Witt v. Ellis

42 Tenn. 38 | Tenn. | 1865

Milligan, J.,

delivered the opinion of the Court,

The questions presented in this record, arise on the pleadings. The complainant, Witt, filed his bill' in the Chancery Court at Dandridge, in August, 1859, and before answer or plea was filed, the parties, in September following, submitted the matters in controversy to arbitration. A submission bond was regularly executed, but without containing any provision that the award should be made the basis of the Chancellor’s decree. The *40arbitrators met, and in conformity to the stipulations of the bond, made their award, which was afterwards, December 1859, returned into Court, and made the decree of the Court, and the bill dismissed. But on the special affidavit of the complainant, leave was given him to file an amended and supplemental bill, which, on demurrer, was also dismissed, and the- decree confirming the award, which had been suspended, revived and affirmed. From which the complainant appealed in error to this Court. The cause was remanded, with leave to the defendants to plead, answer, or demur. On the 9th of January, 1861, the defendants filed their plea, setting up the award of the arbitrators as a discontinuance or voluntary withdrawal of the cause from the Court. On the same day, they filed an answer, in support of the plea. To the plea and answer, the complainant demurred, and set down, among other things not material to notice, as causes of demurrer,

1st. That the plea of the defendant was overruled by the answer.

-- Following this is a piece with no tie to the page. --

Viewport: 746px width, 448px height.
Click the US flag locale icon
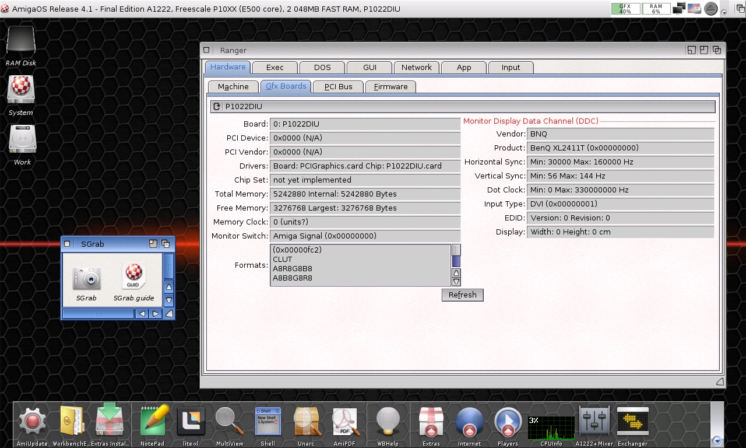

2d. That it stands as, and is, in fact, a plea in abatement; and as such, comes too late.

The Chancellor disallowed the demurrer and dismissed the bill, and there is an appeal to this Court.

The plea in abatement, as it is called, is not technically so. Judge Story, in his Commentaries on Equity Pleading, 354, says: “Abatement, in the sense of the common law, is an'entire overthrow or destruction of the suit, so that it is quashed and ended. But in the sense of the Courts of equity, an abatement signifies only a suspension of all proceedings in the suit, from the want of parties capable of proceeding therein. At common law, *41a suit, when abated, is absolutely dead; but in equity, a suit, when abated, is' merely in a state of suspended animation, and may be revived.”

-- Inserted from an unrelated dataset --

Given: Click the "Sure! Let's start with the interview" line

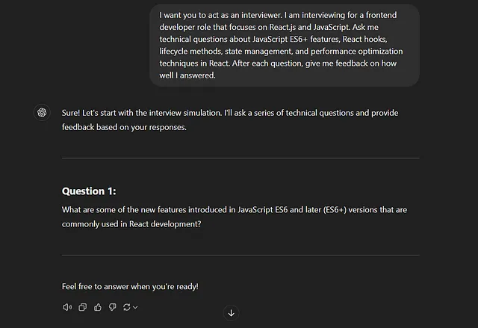Looking at the screenshot, I should [x=230, y=113].
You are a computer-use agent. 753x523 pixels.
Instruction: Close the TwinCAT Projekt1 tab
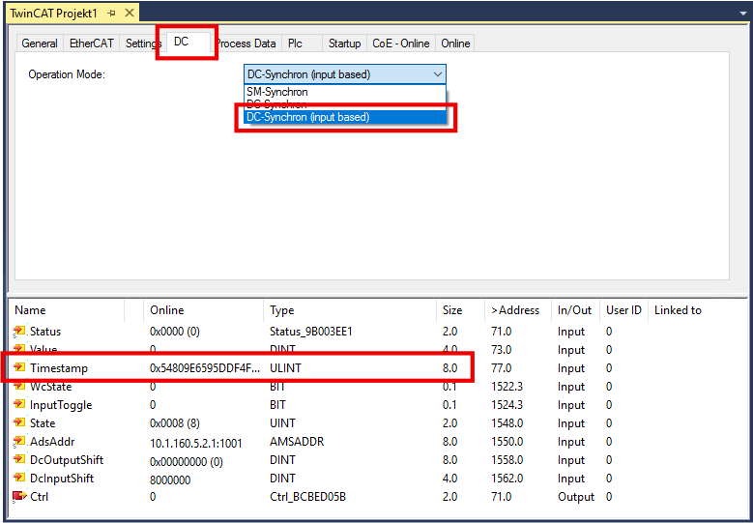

This is a plea more properly in the nature of a plea in bar, and goes to the life of the bill. If sustained in every particular, it is a complete bar to the suit, and no answer is required to aid it. The answer covers the same ground that is covered by the plea, and is substantially in the same language. They cannot both stand together. The plea must give way, because it is a plea, only, why the defendant should not answer; and, therefore, if he does answer to anything to which he may plead, he overrules his plea, for the plea is only why he should not answer; and if he answers, he waives the objection, and, of course, his plea: — Story's Equity Pleading, 688.

The Chancellor, we think, erred in overruling the demurrer on the first cause shown. But under the provisions of section 4318 of the Code, a plea was wholly unnecessary, as the same advantage could have been taken of the award by answer as by plea. The language of the Code is: “The defendant may incorporate all matters of defense in his answer, and is not required to plead specially in any case, except to the jurisdiction of the Court.”

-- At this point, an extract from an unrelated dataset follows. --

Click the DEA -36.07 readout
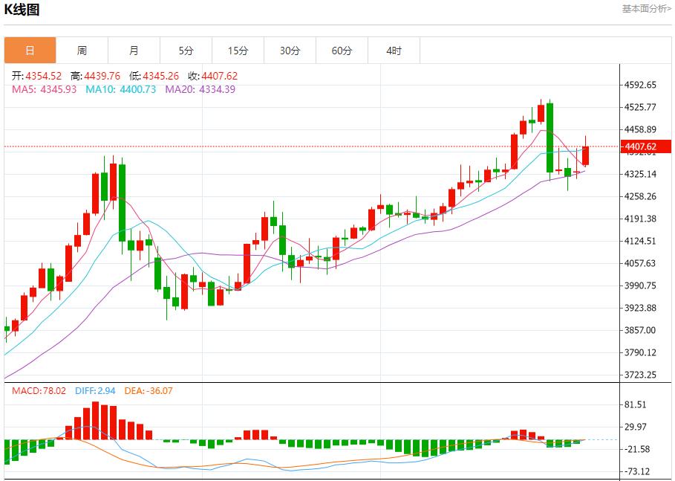 point(148,390)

The second cause of demurrer, we do not think well taken. Pleas in abatement and bar, as a rule of law, are to be strictly construed; but in the case of Bank vs. Berry, 8 Hum., 590, we think the principle which covers this part of the case, is settled. There, as in this cause, the objection was taken to the time of filing the plea. The appeal appears to have been taken to *42this Court at the June Term of the Chancery Court at Dandridge, 1860, and the cause was remanded from the September Term of this Court, the same year. At the December Term of the Chancery Court, following, two months were given defendant to answer or plead. The plea was filed within the time allowed by the Court— on the 9th of January, 1861. From the date of the appeal to the time it was remanded, the cause was not in the • Chancery Court, and we think there was no unnecessary delay in filing the plea.

But, notwithstanding the error of the Chancellor, we do not feel authorized to reverse his decree. It is merely technical, and does not go to the merits of the cause. The 4516th section of the Code is as follows: “No judgment, decision, or decree, of the inferior Courts, shall be reversed in the Supreme Court, unless for errors which affect the merits of the judgment, decision, or decree, complained of.”

We, therefore, affirm the Chancellor’s decree.